Dog ownership may be associated with longer life and better cardiovascular outcomes, especially for heart attack and stroke survivors who live alone.
These are the findings according to a new study and a separate meta-analysis published in Circulation: Cardiovascular Quality and Outcomes, a journal of the American Heart Association.
Glenn N. Levine, MD, chair of the writing group of the American Heart Association’s scientific statement on pet ownership, said: “The findings in these two well-done studies and analyses build upon prior studies and the conclusions of the 2013 AHA Scientific Statement ‘Pet Ownership and Cardiovascular Risk’ that dog ownership is associated with reductions in factors that contribute to cardiac risk and to cardiovascular events.
“Further, these two studies provide good, quality data indicating dog ownership is associated with reduced cardiac and all-cause mortality. While these non-randomised studies cannot ‘prove’ that adopting or owning a dog directly leads to reduced mortality, these robust findings are certainly at least suggestive of this.”

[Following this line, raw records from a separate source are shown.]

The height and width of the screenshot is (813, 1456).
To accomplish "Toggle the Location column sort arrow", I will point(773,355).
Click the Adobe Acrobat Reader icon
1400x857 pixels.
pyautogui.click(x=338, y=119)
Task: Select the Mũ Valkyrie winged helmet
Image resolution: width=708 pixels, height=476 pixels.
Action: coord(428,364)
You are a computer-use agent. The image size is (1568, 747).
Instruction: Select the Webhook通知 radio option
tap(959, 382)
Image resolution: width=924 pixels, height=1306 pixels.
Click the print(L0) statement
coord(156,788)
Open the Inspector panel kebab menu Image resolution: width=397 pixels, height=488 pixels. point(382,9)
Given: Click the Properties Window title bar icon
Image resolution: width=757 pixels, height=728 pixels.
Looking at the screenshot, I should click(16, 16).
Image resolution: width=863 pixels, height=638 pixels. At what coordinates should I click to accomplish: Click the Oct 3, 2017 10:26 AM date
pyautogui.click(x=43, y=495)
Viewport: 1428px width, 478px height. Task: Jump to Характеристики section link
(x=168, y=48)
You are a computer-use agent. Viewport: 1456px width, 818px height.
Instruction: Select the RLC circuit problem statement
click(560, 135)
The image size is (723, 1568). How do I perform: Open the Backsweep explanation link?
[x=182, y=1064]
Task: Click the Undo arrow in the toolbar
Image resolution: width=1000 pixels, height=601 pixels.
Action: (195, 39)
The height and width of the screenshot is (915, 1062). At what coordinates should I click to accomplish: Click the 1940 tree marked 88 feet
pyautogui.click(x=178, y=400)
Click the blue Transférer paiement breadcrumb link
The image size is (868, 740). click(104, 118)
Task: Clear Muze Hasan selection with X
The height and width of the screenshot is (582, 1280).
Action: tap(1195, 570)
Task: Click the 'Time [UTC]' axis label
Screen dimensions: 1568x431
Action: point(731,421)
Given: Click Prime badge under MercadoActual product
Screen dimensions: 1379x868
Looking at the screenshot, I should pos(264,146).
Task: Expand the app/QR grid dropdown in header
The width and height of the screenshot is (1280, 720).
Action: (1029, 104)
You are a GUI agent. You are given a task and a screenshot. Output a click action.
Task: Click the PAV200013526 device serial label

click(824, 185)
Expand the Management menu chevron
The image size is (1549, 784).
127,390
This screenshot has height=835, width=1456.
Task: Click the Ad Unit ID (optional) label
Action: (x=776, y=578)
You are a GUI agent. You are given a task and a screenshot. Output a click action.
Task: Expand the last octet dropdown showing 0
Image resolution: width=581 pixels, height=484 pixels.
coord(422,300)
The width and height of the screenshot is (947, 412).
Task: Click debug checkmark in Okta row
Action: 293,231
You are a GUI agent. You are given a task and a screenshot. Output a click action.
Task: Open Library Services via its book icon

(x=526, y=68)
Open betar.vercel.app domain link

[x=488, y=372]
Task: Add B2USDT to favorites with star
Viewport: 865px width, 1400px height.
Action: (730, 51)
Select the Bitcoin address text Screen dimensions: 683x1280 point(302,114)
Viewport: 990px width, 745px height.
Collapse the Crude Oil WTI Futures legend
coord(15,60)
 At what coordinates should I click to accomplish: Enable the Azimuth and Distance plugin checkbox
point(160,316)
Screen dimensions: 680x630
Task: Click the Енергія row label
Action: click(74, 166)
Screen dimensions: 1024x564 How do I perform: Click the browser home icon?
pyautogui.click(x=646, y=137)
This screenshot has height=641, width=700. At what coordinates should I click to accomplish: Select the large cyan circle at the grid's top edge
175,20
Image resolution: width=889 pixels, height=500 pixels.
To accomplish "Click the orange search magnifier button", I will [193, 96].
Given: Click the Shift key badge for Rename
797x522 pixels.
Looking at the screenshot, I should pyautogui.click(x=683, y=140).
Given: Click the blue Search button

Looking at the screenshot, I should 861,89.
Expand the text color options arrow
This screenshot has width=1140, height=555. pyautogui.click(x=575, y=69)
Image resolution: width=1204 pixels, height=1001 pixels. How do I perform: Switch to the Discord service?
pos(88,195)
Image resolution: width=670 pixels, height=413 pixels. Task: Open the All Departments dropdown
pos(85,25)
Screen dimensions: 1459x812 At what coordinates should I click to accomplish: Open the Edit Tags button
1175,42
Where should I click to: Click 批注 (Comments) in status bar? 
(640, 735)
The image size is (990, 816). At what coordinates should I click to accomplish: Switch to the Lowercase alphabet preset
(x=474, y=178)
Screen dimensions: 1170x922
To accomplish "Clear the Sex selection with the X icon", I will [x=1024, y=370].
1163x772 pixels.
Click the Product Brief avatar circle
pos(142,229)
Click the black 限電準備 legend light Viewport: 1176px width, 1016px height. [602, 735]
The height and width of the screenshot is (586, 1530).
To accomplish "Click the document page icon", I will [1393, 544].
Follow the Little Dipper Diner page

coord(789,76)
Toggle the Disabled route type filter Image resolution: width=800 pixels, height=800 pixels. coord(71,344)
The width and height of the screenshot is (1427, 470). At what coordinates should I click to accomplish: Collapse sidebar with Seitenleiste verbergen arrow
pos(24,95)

Given previous research demonstrating how social isolation and lack of physical activity can negatively impact patients, researchers in both the study and meta-analysis sought to determine how dog ownership affected health outcomes. Prior studies have shown that dog ownership alleviates social isolation, improves physical activity and even lowers blood pressure–leading researchers to believe dog owners could potentially have better cardiovascular outcomes compared to non-owners.